Los ecologistas elevan a miles los sondeos en Asturias

La Coordinadora Ecologista denuncia que hay agujeros de gran profundidad que «no están tapados» o que «solo les han colocado una chapa». Alerta además del riesgo de las bocaminas o pozos de ventilación de antiguas explotaciones

Un sondeo cubierto
Un sondeo cubierto

No hay un solo día que no salgan a la luz nuevos casos de pozos ilegales. El trágico accidente del pequeño Julen en Totalán ha destapado una falta de control que señala a distintos responsables: administraciones públicas, empresas y particulares. Asturias no es tierra de pozos para buscar agua como sí ocurre en zonas más secas. Sí lo es, en cambio, de perforar la tierra para buscar minerales, aprovechar la energía geotérmica o para uso minero. Se conocen como sondeos. Mientras el Principado tiene registrados centenares de ellos (se trata de agujeros que pueden alcanzar hasta los 250 metros de profundidad), y asegura que todos ellos están identificados y tapados, los ecologistas elevan la cifra a miles y alertan de que «muchos están al descubierto y en algunos casos solo están protegidos por una chapa». Así  lo denuncia la Coordinadora Ecologista de Asturias que explica que en el caso de las perforaciones que realizan las empresas para buscar oro pueden alcanzar los 200 metros de profundidad y ocupan entre 25 a 30 centímetros de diámetro. «Son sondeos de investigación que en muchos casos no se tapan y se dejan abiertos», matiza el portavoz de la Coordinadora, Fructuoso Pontigo que alerta del peligro que supone para los vecinos. De hecho, son las perforaciones más numerosas en la región. Solo en el occidente asturiano el Principado tiene registrados 468 sondeos desde 1970.

Pontigo asegura que llevan años exigiendo al Gobierno regional que realice un control sobre estas perforaciones sin recibir respuesta y «decir ahora que están todos identificados y tapados es quitarse el muerto de encima con la que está cayendo». Y además alerta de que «hay zonas donde llueve sobre mojado ya que las empresas perforan en la misma franja donde ya han buscado anteriormente oro, cosiendo a Asturias de agujeros». Es el caso, dice, del último permiso concedido por el Principado esta misma semana para explorar un terreno en Ibias.

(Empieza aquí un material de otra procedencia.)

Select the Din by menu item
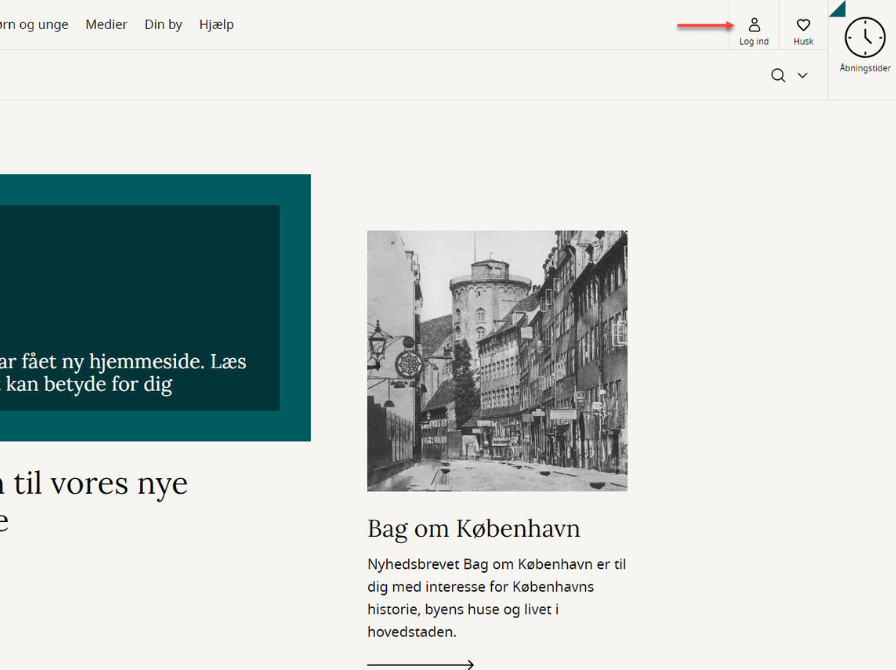This screenshot has width=896, height=670. point(163,24)
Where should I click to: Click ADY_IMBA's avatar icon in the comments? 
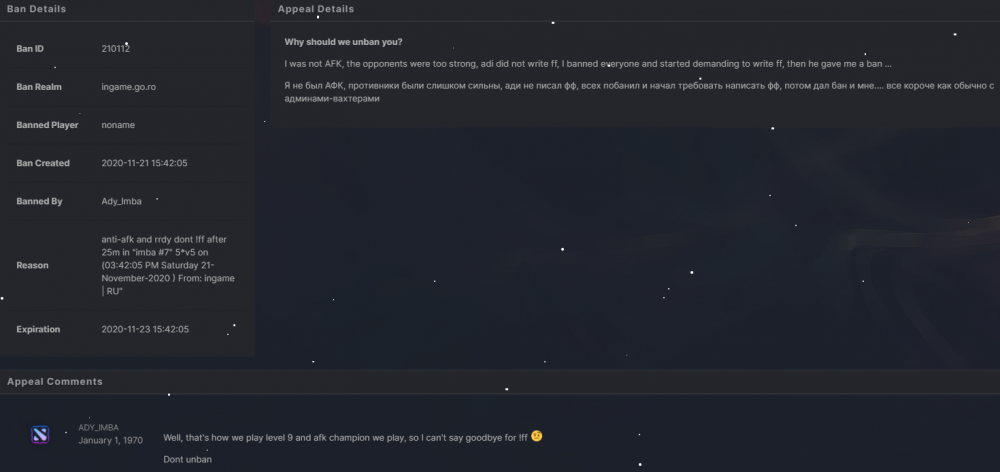point(40,434)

Quieren buscar oro, plata, plomo y zinc en una superficie de 4,8 millones de metros cuadrados. En este proyecto de investigación minera que acaba de recibir la luz verde del Principado, las máquinas realizarán siete sondeos de entre 150 a 250 metros de profundidad. No hay un patrón concreto para buscar oro. El portavoz explica que cada proyecto tiene sus peculiaridades. «Hay casos que basta con tres sondeos y otros en los que tienen que realizar hasta 20».

Bocaminas y pozos de ventilación abandonados

Los sondeos no son el único problema al que se enfrenta la región. Según el portavoz, Fructuoso Pontigo, hay un revés añadido: las decenas de explotaciones mineras abandonadas. «Existen muchas bocaminas y pozos de ventilación que no se han restaurado tal y como obliga la ley y que suponen un gran riesgo para los vecinos». De hecho, en la zona de Cangas del Narcea han denunciado numerosos casos de cabezas de ganado que se han precipitado por este tipo de agujeros. Por eso exige conocer el número de explotaciones y canteras abandonadas que hay en Asturias y la situación real en la que se encuentran.

11 permisos en fase de tramitación

Según datos de la coordinadora, además de los trabajos para buscar oro en Ibias (concretamente en Penedela en la Sierra de Busto entre los ríos Linares y Bustelin), hay hasta 11 proyectos de investigación más en fase de tramitación y pendientes por tanto de la autorización del Gobierno regional para iniciar las excavaciones que afectarían a terrenos ubicados en distintos concejos: Tineo, Lena, Morcín, Quirós, Riosa, Allande, Cangas del Narcea, Boal, Illano, El Franco, Castropol, Valdés y Tapia.

Desde el punto de vista de Pontigo, con estas autorizaciones el PSOE «está hipotecando a los vecinos de las zonas afectadas con estos peligrosos permisos sin que ellos conozcan el riesgo que les viene encima cuando se ponga a explotar las minas como en Belmonte, con el peligro que supone las balsas de residuos de lodos cianurados que tienen una vida estimada de 75 años de toxicidad». En este sentido, indica que la minería de oro precisa realizar grandes movimientos de mineral para conseguir, en el mejor de los casos,  gramos por tonelada. «Se generan importantes movimientos de tierras y numerosos residuos al utilizarse sustancias muy contaminantes para concentrar los metales (en el caso de Belmonte se usan cianuros), procesos muy contaminantes para el agua y suelo, creando hipotecas para decenas de años de los residuos que suponen los lodos cianurados y el arsénico para el suelo y las aguas», recalca Pontigo.